# Your assignment
Copy the entries below in full, keeping them exactly as they are.

# Material for this exercise
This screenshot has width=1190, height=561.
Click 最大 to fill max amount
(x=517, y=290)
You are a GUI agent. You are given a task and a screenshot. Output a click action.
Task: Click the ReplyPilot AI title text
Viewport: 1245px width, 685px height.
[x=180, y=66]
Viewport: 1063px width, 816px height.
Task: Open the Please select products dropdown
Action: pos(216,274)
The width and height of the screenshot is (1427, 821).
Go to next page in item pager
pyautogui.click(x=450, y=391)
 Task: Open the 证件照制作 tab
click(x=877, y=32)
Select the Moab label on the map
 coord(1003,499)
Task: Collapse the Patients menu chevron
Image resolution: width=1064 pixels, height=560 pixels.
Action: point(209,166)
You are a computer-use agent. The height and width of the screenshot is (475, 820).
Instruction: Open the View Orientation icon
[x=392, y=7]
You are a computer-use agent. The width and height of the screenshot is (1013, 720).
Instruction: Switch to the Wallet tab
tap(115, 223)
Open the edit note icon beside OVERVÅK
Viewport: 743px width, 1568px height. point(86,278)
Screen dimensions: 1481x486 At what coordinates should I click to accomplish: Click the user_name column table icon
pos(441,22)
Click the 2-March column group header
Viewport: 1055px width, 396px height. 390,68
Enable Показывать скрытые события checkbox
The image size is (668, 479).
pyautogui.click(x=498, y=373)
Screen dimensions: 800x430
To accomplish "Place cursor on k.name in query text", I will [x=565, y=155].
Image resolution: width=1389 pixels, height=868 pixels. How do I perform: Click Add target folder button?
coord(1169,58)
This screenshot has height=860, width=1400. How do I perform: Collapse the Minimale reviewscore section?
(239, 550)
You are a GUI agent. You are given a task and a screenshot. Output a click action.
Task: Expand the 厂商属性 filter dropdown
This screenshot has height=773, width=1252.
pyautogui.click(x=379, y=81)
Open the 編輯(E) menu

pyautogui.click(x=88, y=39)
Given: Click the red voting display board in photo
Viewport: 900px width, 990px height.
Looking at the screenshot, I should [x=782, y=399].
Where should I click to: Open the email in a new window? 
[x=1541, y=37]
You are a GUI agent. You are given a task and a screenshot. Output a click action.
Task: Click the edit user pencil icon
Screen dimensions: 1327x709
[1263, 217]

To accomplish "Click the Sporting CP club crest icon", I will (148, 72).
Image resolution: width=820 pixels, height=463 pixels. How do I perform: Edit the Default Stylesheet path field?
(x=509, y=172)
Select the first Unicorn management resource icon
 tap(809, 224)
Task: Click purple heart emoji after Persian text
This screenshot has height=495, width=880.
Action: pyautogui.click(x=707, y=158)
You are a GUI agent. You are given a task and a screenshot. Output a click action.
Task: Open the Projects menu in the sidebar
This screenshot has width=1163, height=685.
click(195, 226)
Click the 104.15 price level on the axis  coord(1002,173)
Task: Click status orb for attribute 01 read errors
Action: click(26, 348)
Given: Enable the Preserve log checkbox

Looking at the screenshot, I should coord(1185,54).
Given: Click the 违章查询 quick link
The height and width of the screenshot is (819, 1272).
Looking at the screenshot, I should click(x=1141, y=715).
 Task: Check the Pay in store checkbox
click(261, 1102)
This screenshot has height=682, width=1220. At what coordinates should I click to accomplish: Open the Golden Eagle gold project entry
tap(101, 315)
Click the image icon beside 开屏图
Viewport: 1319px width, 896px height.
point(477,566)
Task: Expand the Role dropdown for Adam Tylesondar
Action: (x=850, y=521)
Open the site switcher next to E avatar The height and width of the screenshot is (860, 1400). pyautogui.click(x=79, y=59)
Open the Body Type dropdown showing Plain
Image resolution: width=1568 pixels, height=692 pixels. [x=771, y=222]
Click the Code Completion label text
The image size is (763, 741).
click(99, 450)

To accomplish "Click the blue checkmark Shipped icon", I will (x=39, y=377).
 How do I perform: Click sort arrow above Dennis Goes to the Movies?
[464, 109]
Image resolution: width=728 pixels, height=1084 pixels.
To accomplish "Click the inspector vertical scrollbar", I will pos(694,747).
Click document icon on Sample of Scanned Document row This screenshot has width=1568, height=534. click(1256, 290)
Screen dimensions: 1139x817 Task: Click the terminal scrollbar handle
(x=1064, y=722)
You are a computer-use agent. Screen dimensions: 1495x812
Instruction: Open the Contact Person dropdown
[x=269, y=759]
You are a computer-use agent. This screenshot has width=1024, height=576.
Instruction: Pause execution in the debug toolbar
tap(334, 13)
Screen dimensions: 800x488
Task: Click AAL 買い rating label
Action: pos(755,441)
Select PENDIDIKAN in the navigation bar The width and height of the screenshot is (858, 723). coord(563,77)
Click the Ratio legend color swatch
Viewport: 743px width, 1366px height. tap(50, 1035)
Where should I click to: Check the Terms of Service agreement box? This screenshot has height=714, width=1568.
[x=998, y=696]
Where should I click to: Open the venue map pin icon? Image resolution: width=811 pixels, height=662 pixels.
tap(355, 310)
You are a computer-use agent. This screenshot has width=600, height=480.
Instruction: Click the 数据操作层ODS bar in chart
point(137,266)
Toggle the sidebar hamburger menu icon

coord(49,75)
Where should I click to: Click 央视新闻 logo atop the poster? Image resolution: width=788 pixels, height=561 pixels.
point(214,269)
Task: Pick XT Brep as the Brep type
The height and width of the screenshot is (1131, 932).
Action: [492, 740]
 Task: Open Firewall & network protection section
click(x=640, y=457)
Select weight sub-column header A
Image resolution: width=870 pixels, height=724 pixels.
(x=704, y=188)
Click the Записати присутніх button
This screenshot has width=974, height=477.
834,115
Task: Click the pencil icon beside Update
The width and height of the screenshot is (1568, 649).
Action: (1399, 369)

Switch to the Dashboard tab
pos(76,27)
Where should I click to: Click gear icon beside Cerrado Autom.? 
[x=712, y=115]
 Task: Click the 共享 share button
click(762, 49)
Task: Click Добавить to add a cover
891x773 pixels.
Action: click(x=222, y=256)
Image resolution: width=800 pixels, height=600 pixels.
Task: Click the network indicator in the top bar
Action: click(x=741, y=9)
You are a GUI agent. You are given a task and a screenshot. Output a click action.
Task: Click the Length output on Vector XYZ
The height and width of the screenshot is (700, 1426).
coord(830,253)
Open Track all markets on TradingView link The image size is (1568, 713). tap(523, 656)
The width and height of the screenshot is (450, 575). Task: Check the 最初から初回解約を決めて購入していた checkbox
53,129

# Answer box
This screenshot has width=1190, height=561.
Click 最大 to fill max amount
(x=517, y=290)
You are a GUI agent. You are given a task and a screenshot. Output a click action.
Task: Click the ReplyPilot AI title text
Viewport: 1245px width, 685px height.
[x=180, y=66]
Viewport: 1063px width, 816px height.
Task: Open the Please select products dropdown
Action: pos(216,274)
The width and height of the screenshot is (1427, 821).
Go to next page in item pager
pyautogui.click(x=450, y=391)
 Task: Open the 证件照制作 tab
click(x=877, y=32)
Select the Moab label on the map
 coord(1003,499)
Task: Collapse the Patients menu chevron
Image resolution: width=1064 pixels, height=560 pixels.
Action: point(209,166)
You are a computer-use agent. The height and width of the screenshot is (475, 820).
Instruction: Open the View Orientation icon
[x=392, y=7]
You are a computer-use agent. The width and height of the screenshot is (1013, 720).
Instruction: Switch to the Wallet tab
tap(115, 223)
Open the edit note icon beside OVERVÅK
Viewport: 743px width, 1568px height. point(86,278)
Screen dimensions: 1481x486 At what coordinates should I click to accomplish: Click the user_name column table icon
pos(441,22)
Click the 2-March column group header
Viewport: 1055px width, 396px height. 390,68
Enable Показывать скрытые события checkbox
The image size is (668, 479).
pyautogui.click(x=498, y=373)
Screen dimensions: 800x430
To accomplish "Place cursor on k.name in query text", I will [x=565, y=155].
Image resolution: width=1389 pixels, height=868 pixels. How do I perform: Click Add target folder button?
coord(1169,58)
This screenshot has height=860, width=1400. How do I perform: Collapse the Minimale reviewscore section?
(239, 550)
You are a GUI agent. You are given a task and a screenshot. Output a click action.
Task: Expand the 厂商属性 filter dropdown
This screenshot has height=773, width=1252.
pyautogui.click(x=379, y=81)
Open the 編輯(E) menu

pyautogui.click(x=88, y=39)
Given: Click the red voting display board in photo
Viewport: 900px width, 990px height.
Looking at the screenshot, I should [x=782, y=399].
Where should I click to: Open the email in a new window? 
[x=1541, y=37]
You are a GUI agent. You are given a task and a screenshot. Output a click action.
Task: Click the edit user pencil icon
Screen dimensions: 1327x709
[1263, 217]

To accomplish "Click the Sporting CP club crest icon", I will (148, 72).
Image resolution: width=820 pixels, height=463 pixels. How do I perform: Edit the Default Stylesheet path field?
(x=509, y=172)
Select the first Unicorn management resource icon
 tap(809, 224)
Task: Click purple heart emoji after Persian text
This screenshot has height=495, width=880.
Action: pyautogui.click(x=707, y=158)
You are a GUI agent. You are given a task and a screenshot. Output a click action.
Task: Open the Projects menu in the sidebar
This screenshot has width=1163, height=685.
click(195, 226)
Click the 104.15 price level on the axis  coord(1002,173)
Task: Click status orb for attribute 01 read errors
Action: click(26, 348)
Given: Enable the Preserve log checkbox

Looking at the screenshot, I should coord(1185,54).
Given: Click the 违章查询 quick link
The height and width of the screenshot is (819, 1272).
Looking at the screenshot, I should click(x=1141, y=715).
 Task: Check the Pay in store checkbox
click(261, 1102)
This screenshot has height=682, width=1220. At what coordinates should I click to accomplish: Open the Golden Eagle gold project entry
tap(101, 315)
Click the image icon beside 开屏图
Viewport: 1319px width, 896px height.
point(477,566)
Task: Expand the Role dropdown for Adam Tylesondar
Action: (x=850, y=521)
Open the site switcher next to E avatar The height and width of the screenshot is (860, 1400). pyautogui.click(x=79, y=59)
Open the Body Type dropdown showing Plain
Image resolution: width=1568 pixels, height=692 pixels. [x=771, y=222]
Click the Code Completion label text
The image size is (763, 741).
click(99, 450)

To accomplish "Click the blue checkmark Shipped icon", I will (x=39, y=377).
 How do I perform: Click sort arrow above Dennis Goes to the Movies?
[464, 109]
Image resolution: width=728 pixels, height=1084 pixels.
To accomplish "Click the inspector vertical scrollbar", I will pos(694,747).
Click document icon on Sample of Scanned Document row This screenshot has width=1568, height=534. click(1256, 290)
Screen dimensions: 1139x817 Task: Click the terminal scrollbar handle
(x=1064, y=722)
You are a computer-use agent. Screen dimensions: 1495x812
Instruction: Open the Contact Person dropdown
[x=269, y=759]
You are a computer-use agent. This screenshot has width=1024, height=576.
Instruction: Pause execution in the debug toolbar
tap(334, 13)
Screen dimensions: 800x488
Task: Click AAL 買い rating label
Action: pos(755,441)
Select PENDIDIKAN in the navigation bar The width and height of the screenshot is (858, 723). coord(563,77)
Click the Ratio legend color swatch
Viewport: 743px width, 1366px height. tap(50, 1035)
Where should I click to: Check the Terms of Service agreement box? This screenshot has height=714, width=1568.
[x=998, y=696]
Where should I click to: Open the venue map pin icon? Image resolution: width=811 pixels, height=662 pixels.
tap(355, 310)
You are a computer-use agent. This screenshot has width=600, height=480.
Instruction: Click the 数据操作层ODS bar in chart
point(137,266)
Toggle the sidebar hamburger menu icon

coord(49,75)
Where should I click to: Click 央视新闻 logo atop the poster? Image resolution: width=788 pixels, height=561 pixels.
point(214,269)
Task: Pick XT Brep as the Brep type
The height and width of the screenshot is (1131, 932).
Action: [492, 740]
 Task: Open Firewall & network protection section
click(x=640, y=457)
Select weight sub-column header A
Image resolution: width=870 pixels, height=724 pixels.
(x=704, y=188)
Click the Записати присутніх button
This screenshot has width=974, height=477.
834,115
Task: Click the pencil icon beside Update
The width and height of the screenshot is (1568, 649).
Action: (1399, 369)

Switch to the Dashboard tab
pos(76,27)
Where should I click to: Click gear icon beside Cerrado Autom.? 
[x=712, y=115]
 Task: Click the 共享 share button
click(762, 49)
Task: Click Добавить to add a cover
891x773 pixels.
Action: click(x=222, y=256)
Image resolution: width=800 pixels, height=600 pixels.
Task: Click the network indicator in the top bar
Action: click(x=741, y=9)
You are a GUI agent. You are given a task and a screenshot. Output a click action.
Task: Click the Length output on Vector XYZ
The height and width of the screenshot is (700, 1426).
coord(830,253)
Open Track all markets on TradingView link The image size is (1568, 713). tap(523, 656)
The width and height of the screenshot is (450, 575). Task: Check the 最初から初回解約を決めて購入していた checkbox
53,129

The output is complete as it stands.